Building a stand-alone facility was part of the deal with the city, and the building displaced the Norwesters rugby club and other sports groups using the clubhouse, fields and volleyball courts. At the time, EEDC said the concessions – a first for the organization – were worth the extra $30 million a year in economic activity generated by luring the Round Rock, Texas-based company here.
Alternatives For Walkers
In the Business Of Walking Away we explored You Walk Away and their business model of providing legal advice to prospects for a fee. That is a model I understand. When it comes to making a decision involving hundreds of thousands of dollars, the upfront fee of $995 seems reasonable.
Today I found another site called Walk Away Now. The business model of Walk Away Now is buying homes. I am not fond of this model because the only way it can possibly work is if they pay you far less than your home is worth. They also have a plan to buy your home with a leaseback. I am especially leery of the leaseback model. Should the buyer for any reason default on his mortgage, the lessee will be forced out of the house.
Harry Macklowe From Mogul To “Super”
The Daily Intelligencer is reporting Harry Macklowe Doesn’t Own Those Seven Buildings Anymore.
Harry Macklowe got a little carried away last year: He bought seven midtown office buildings, including the General Motors Building, in ten days. He spent over $7 billion on the deal — but only $50 million of that was his own money.
My comment. The above paragraph is partially inaccurate. Macklowe purchased the General Motors Building for a then record $1.4 billion in 2003. That building is now reported to be worth as much as $3.8 billion.
Next week, his loans are coming due, and seeing as we’re smack in the middle of a worldwide credit crunch, there’s no way for him to refinance. Which is why this week, The Wall Street Journal has just reported, Harry has made a tentative agreement with his lender, Deutsche Bank, to turn the buildings over to them.

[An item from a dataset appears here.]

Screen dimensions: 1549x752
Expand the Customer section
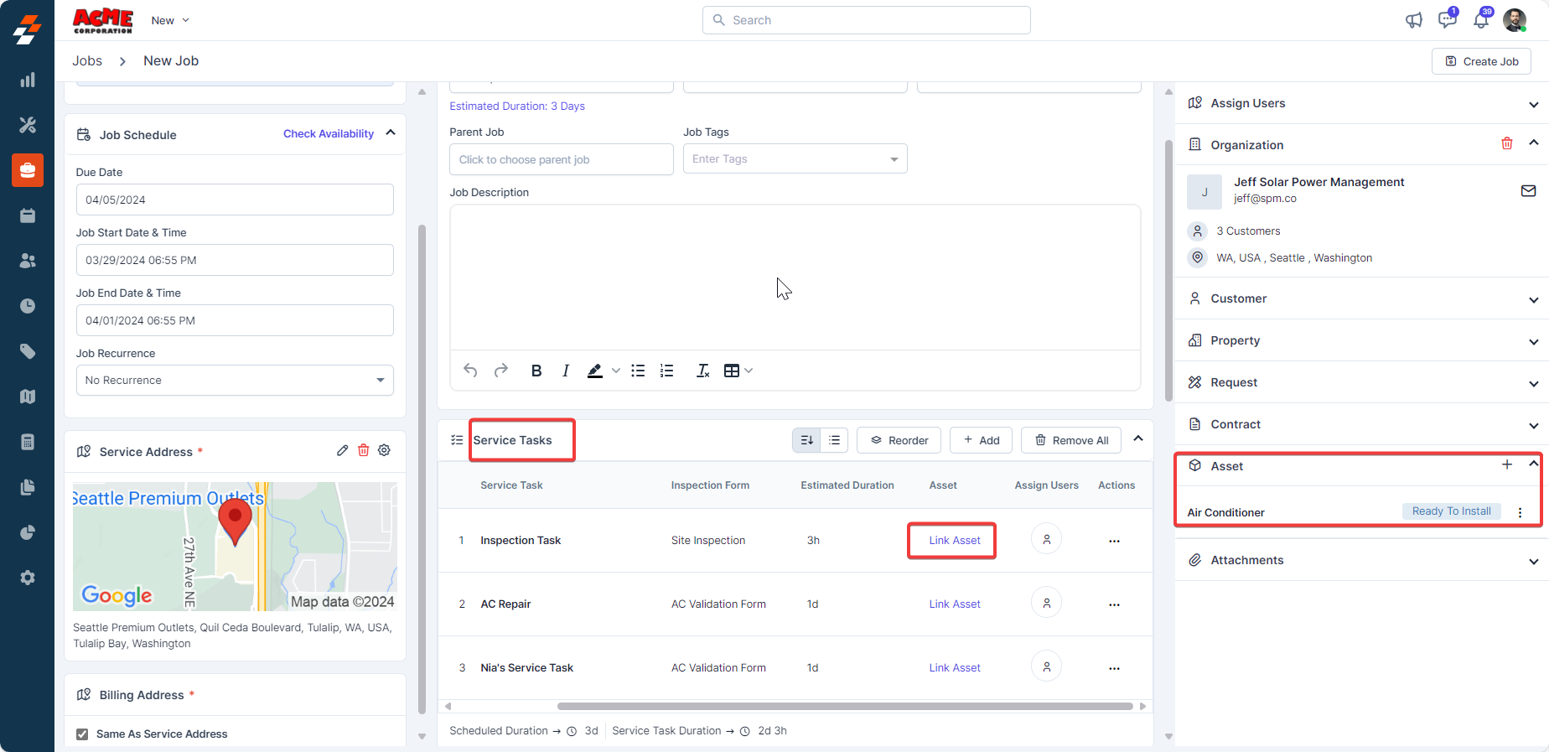coord(1532,299)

No more buildings for Harry. Well, not exactly.
Even though Deutsche Bank would control the properties, “Macklowe would still retain the titles, to avoid triggering costly New York City transfer taxes, and Macklowe Properties would still manage the buildings.” So basically, dude just went from being a mogul to being a super.

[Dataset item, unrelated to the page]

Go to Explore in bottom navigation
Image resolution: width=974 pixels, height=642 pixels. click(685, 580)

Poof $2.4 Billion Vaporized
Macklowe put up the General Motors Building as collateral on a foolish $7.6 billion real estate shopping spree with no money down and no cash on hand to make interest payments. Depending on the actual current value of the General Motors Building and terms of the workout with Deutsche Bank, he vaporized as much as $2.4 billion of personal wealth.
I am trying to understand the mentality of someone worth billions, willing to risk a huge portion of it, perhaps almost all of it, in an attempt to make more billions. What was it he thought he knew that Sam Zell didn’t?